死者的牙齿状态符合证人对亨德里克·威尔肯斯的描述:几乎所有牙齿都完全龋坏和腐烂。但这并不足以证明牙齿的归属,必须要和亨德里克·威尔肯斯的牙科记录进行比对才能确认。
为了识别死者身份,在尸检时需按常规保存血液样本进行DNA分析。解剖助手切开股静脉或者骨盆静脉,尸体的血管中仍然有血液存留。由于心脏静止,血液不再被输送,死者的血管通常充满血液,除非死前血已流尽或生前罹患贫血症。我们通过按压膝盖到臀部之间的大腿部位,也就是“挤压”静脉,用钢勺来取血,以便日后进行DNA分析或毒理学测试。用于DNA测试的血液倒在亚麻布上风干,然后保存在无菌容器中,交给DNA实验室进行分析。我们绝不会将血液以液态形式存储在注射器或玻璃罐中,因为那样血液中的蛋白质会腐烂,我们便无法再对其进行DNA检验和分析。
进一步的血液测试显示死者血液中的酒精浓度为一点五毫克,而且含有地西泮和去甲西泮,这两种活性成分均用于镇静剂和安眠药,比如安定。因此可断定死者去世前已醉酒并摄入大量镇静剂。可能有陌生人进入公寓,趁威尔肯斯熟睡时放火,而威尔肯斯在公寓被点燃之后才醒过来。
━━━━━━━━━━
▶ _练习题目_
a. 根据这段尸检文字，判断下面三句话对不对，每句回答"是"或"否"，并原样引用文中起决定作用的话：(i) 用来做DNA检测的血液会以液态形式放在注射器里保存；(ii) 死者血液里检出了地西泮；(iii) 死者的牙齿状态本身就足以证明牙齿属于谁。
b. 从这段尸检文字的最后一句之后接着写下去。
这些记录和上面的尸检文字没有关系。
━━━━━━━━━━
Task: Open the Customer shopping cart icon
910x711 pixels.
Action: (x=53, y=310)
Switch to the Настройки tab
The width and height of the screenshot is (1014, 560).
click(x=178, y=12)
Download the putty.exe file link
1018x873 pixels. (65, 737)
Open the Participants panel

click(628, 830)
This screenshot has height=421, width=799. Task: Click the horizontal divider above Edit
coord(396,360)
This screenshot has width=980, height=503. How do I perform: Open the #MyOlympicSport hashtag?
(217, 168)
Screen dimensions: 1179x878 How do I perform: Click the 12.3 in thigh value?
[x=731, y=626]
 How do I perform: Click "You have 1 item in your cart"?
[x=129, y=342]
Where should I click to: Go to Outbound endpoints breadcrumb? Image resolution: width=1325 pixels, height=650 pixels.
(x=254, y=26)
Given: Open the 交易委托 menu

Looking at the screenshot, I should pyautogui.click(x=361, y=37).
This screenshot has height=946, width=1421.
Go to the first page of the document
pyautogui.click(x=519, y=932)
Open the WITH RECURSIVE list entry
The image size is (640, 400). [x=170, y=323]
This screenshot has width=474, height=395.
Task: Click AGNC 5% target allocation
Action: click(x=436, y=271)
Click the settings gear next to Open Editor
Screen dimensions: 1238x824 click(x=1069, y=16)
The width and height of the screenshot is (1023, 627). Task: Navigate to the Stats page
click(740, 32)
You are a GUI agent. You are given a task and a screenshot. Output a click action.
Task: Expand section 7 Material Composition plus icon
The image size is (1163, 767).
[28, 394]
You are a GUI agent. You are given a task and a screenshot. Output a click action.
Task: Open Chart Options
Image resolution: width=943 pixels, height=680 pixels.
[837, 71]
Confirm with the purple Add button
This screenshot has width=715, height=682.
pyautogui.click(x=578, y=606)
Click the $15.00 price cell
━━━━━━━━━━
▶ _各题答案_
a.
(i) 否。"我们绝不会将血液以液态形式存储在注射器或玻璃罐中"
(ii) 是。"含有地西泮和去甲西泮"
(iii) 否。"但这并不足以证明牙齿的归属"

b.
接下来的肺部检查带来了决定性的发现。我从肺部切下几小块组织,放在玻璃管中进行气相色谱分析。分析结果表明正是汽油被用作助燃剂,这和我们刚刚通过电话从犯罪调查科那里得到的信息一致。他们对公寓罐子和一次性注射器的火灾残骸样本进行了鉴定,确定助燃剂是汽油。此外,对火灾发生地点的调查表明,正如目击者听到的那样,现场先发生了爆炸,然后导致公寓起火。
我们完成了尸检。可以肯定除了烧伤,死者身上没有其他伤害。换句话说,除了大火,没有发现死者遭受过其他暴力伤害。因此可断定,该男子系被大火烧死。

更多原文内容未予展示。